While civic agencies jostle with each other to restore the 13-km-long Mithi, the city’s infamous river-turned-dump, a closer look revealed an alarmingly different picture.
The mangroves surrounding the river are dying, thanks to illegal bunding.
On Tuesday, members of the Observer Research Foundation, a think-tank that has been conducting a study on Mithi, took journalists on a boat ride from Mahim Causeway up to the confluence of the river and the Vakola nullah.
When the boat ventured into the seemingly dense mangrove patch opposite the Bandra-Kurla Complex, its occupants were in for a surprise. Except for the mangroves on the banks, a large section had been systemically destroyed by building bunds.
Anish Andheria, an environment expert and director of Sanctuary Asia, explained: “At most spots, bunds were built to ensure that water does not enter that patch and a pond is formed. Since there is no water entering that patch, the mangroves start degenerating in the stagnant water, leading to their death.”
Gautam Kirtane, a research fellow at Observer Research Foundation, said it seemed that the intention might not have been to destroy the mangroves.
“A closer observation reveals that there are some people who indulge in pisciculture here, and in their attempt to do so, end up killing the mangroves.”
Pisciculture or fish farming involves breeding, rearing, and transplantation of fish by artificial means.
But IITian and ecologist Janak Daftari of the Mithi Nadi Sansad disagrees. He said the bunds and the ‘ponds’ showed that there was a greater conspiracy at work. “All these are tricks that will ensure that even those parts of land, devoid of mangroves, are then added to the existing land bank. Such a thing cannot happen without the connivance of the local police and forest department officials.”
Suburban collector Nirmalkumar Deshmukh told the Hindustan Times that he would investigate the matter. “There are portions of the mangroves which fall under my jurisdiction along the Mithi stretch. I will order my officials to inspect it immediately, to ensure there is no further damage.”
Green warriors see red over retaining walls
Even as activists were alarmed at the discovery of ‘ponds’ in the middle of mangroves along Mithi river, another element that drew their ire was the retaining wall built by the Mumbai Metropolitan Regional Development Authority (MMRDA).
Calling it an “unnecessary evil”, most experts lambasted the planning body for building the walls between the river and the mangroves. “The walls do not allow water to enter into the mangroves, leading to their slow death. Rivers can never have artificial banks, which are then expected to cater to mangroves on the other side of the wall,” said activist Jagdish Gandhi, who has filed a PIL against the construction of retaining walls along the river. The case is pending in the Bombay High Court.
“Mithi was a river, which turned into a nullah.
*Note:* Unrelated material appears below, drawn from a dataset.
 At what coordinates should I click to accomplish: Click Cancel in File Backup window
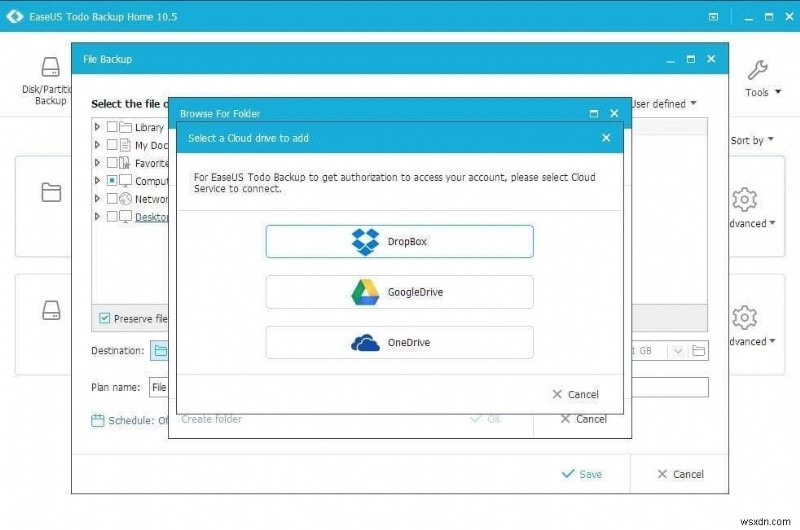click(680, 474)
After all the widening, creating retaining walls is akin to turning a river into a nullah again,” said Gautam Kirtane, a research fellow at Observer Research Foundation.
Anish Andheria, director of Sanctuary Asia, was more scathing in his comments. “These retaining walls were built so that real estate development in areas like the Bandra-Kurla Complex is not hampered. It’s time the planning bodies and city planners realise that preservation of the eco-system and real estate development cannot go hand in hand.”
The MMRDA, which has spent around Rs 200 crore on widening and desilting the river and building retaining walls, refuted the allegations. “We have not disturbed the mangroves. The walls have been built as suggested by various Central government bodies,” said MMRDA spokesperson Dilip Kawathkar.